Dráuzio Varella
Completou
20 anos a maior tragédia das cadeias brasileiras.
Naquela
sexta-feira de outubro, eu havia reunido um grupo de travestis presos na Casa
de Detenção para falarmos sobre a transmissão da Aids. A epidemia se espalhava
impiedosa entre eles: 72% eram HIV-positivos, número que chegava a 100% entre
aqueles detidos há mais de seis anos.
Perto das
11h, o diretor do presídio apareceu na porta, desejou bom dia a todos e me
convidou para um café em sua sala quando a palestra terminasse. Era o doutor
Ismael Pedrosa --anos mais tarde assassinado numa emboscada em Taubaté--, homem
destemido que andava pela cadeia inteira como se estivesse no quintal de casa.
O café
durou mais de uma hora. O diretor contava histórias de tentativas de fuga,
rebeliões e crimes que dariam para escrever mais de um livro.
Quando
dei por mim, passava de 13h30. Expliquei que já estava atrasado e que não tinha
cabimento fazê-lo perder tanto tempo.
Ele
respondeu que era sexta-feira, dia em que os detentos se ocupavam com a faxina
nas celas para receber a visita dos familiares. "Hoje é o dia mais calmo
da semana, dá até tédio", acrescentou quando nos despedimos.
No fim da
tarde, quando soube que a TV mostrava cenas de uma rebelião no Carandiru, achei
que devia haver algum engano.
Passados
20 anos, a consciência nacional continua atormentada pelos fantasmas dos 111
mortos naquele dia. Hoje nos custa crer que vivíamos numa sociedade
institucionalmente tão violenta quanto aquela.
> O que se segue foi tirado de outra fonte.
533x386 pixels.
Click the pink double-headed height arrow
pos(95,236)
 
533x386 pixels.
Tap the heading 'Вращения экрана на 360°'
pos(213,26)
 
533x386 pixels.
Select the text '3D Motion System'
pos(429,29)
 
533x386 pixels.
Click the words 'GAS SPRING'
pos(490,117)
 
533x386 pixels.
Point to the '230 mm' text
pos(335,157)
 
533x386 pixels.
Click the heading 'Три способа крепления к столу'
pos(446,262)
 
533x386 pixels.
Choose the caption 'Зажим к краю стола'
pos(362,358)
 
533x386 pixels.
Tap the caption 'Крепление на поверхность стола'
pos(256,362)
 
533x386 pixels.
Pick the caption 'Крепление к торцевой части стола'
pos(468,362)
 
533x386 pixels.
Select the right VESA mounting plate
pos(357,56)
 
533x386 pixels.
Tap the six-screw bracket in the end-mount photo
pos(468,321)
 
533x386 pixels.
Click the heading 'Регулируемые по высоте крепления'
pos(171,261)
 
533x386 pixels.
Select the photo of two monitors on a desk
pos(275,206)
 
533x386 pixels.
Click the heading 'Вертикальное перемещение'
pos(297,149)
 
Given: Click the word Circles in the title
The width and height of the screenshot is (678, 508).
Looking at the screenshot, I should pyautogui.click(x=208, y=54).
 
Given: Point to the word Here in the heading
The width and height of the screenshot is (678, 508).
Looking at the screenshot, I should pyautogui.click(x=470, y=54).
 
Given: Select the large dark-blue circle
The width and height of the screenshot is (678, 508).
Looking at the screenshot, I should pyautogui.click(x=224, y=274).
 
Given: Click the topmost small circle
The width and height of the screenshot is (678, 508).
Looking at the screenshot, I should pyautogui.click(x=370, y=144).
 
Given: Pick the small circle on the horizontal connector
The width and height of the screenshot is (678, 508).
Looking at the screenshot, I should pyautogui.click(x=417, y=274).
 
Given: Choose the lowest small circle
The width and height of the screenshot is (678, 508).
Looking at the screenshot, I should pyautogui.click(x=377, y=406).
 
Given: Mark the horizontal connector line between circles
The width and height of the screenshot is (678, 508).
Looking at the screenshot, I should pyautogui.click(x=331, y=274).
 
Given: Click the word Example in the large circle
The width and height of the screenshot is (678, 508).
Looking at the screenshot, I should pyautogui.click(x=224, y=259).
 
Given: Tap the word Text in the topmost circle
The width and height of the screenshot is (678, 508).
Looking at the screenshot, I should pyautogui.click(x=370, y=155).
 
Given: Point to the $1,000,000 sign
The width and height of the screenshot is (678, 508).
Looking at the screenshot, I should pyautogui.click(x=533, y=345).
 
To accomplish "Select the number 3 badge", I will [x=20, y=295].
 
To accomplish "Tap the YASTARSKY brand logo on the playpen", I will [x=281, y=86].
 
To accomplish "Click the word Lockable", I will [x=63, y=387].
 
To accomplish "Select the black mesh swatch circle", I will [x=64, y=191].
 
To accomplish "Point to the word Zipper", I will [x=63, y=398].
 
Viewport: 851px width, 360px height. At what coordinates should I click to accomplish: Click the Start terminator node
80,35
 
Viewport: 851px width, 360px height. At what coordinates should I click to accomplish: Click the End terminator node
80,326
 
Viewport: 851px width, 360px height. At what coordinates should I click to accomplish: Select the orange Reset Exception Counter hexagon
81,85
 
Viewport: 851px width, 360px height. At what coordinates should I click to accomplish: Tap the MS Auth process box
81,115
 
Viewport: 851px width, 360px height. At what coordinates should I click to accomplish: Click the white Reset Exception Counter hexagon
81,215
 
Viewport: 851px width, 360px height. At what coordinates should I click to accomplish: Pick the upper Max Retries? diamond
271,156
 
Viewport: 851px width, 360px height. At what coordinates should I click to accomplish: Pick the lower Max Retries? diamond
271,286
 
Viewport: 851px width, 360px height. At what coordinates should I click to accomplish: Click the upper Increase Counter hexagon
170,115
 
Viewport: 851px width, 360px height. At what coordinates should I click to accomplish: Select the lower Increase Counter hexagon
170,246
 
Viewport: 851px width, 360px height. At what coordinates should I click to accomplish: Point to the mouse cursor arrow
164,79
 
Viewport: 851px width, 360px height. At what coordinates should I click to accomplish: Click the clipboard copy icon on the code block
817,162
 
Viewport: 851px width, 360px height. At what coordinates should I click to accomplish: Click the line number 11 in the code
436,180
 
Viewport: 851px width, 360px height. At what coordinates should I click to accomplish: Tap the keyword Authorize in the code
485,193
O assim chamado massacre do
Carandiru foi uma carnificina absolutamente gratuita, que enfraqueceu o poder
do Estado e abriu espaço para que o crime se organizasse em facções decididas a
impor suas leis nas prisões e fora delas.
A
confusão começou num jogo de futebol, com uma briga entre dois homens
pertencentes a quadrilhas inimigas que há tempos se estranhavam nas galerias do
Nove, pavilhão para onde eram encaminhados os presos mais jovens, geralmente
novatos no universo prisional.
Do campo,
o confronto subiu para os andares do pavilhão, onde os homens tomaram a
providência característica dessas horas: desentocaram as facas, medida
necessária para defender-se dos desafetos que porventura se aproveitem da
balbúrdia para acertar contas antigas.
O
enfrentamento das duas quadrilhas provocou algumas mortes e se transformou num
quebra-quebra generalizado, com fogo nos colchões e as cenas características
das rebeliões em presídios do mundo inteiro.
A
inexperiência dos que se achavam detidos no Nove, entretanto, foi causadora de
um erro primário: não fizeram reféns; deixaram os funcionários sair do
pavilhão.
Várias
unidades da Polícia Militar entraram na cadeia.
A partir
daquele momento, o diretor foi substituído por seus superiores hierárquicos,
que centralizaram as decisões.
Qualquer
carcereiro mais velho teria tomado as medidas rotineiras nessas crises:
cortaria a água, a comida e a luz do pavilhão. Sem reféns, não havia pressa. Na
manhã seguinte, os presos estariam prontos para negociar, como em outras
oportunidades.
O próprio
doutor Pedrosa insistiu que resolveria o problema se lhe dessem a oportunidade
de conversar com os amotinados. Diante da negativa, dirigiu-se ao portão do
Nove para tentar fazê-lo mesmo à revelia. Não teve tempo: "Mal cheguei,
escancararam o portão. Fiquei prensado contra a parede, enquanto os soldados
invadiam".
Agora,
leio nos jornais que os policiais militares irão a julgamento. Nenhuma palavra
sobre os verdadeiros responsáveis pelas mortes: as autoridades que ordenaram a
invasão. É menosprezo à inteligência alheia pretender impor a versão de que um
coronel da PM já falecido tomaria por conta própria uma medida com tantas
implicações legais, sem consultar seus superiores hierárquicos.
O que
pretendiam eles? Que um pelotão de militares com uma metralhadora na mão e um
cachorro na coleira entrasse à noite num pavilhão em chamas para dialogar com
os prisioneiros? Quem deu a famigerada ordem para que o comandante da tropa
"dominasse a rebelião a qualquer preço"?
É
provável que alguns soldados acabem condenados, a corda arrebentará do lado
deles. Mas os verdadeiros culpados pela tragédia permanecerão no anonimato,
impunes para sempre?
Publicado na Folha de S.Paulo, em 06/10/2012.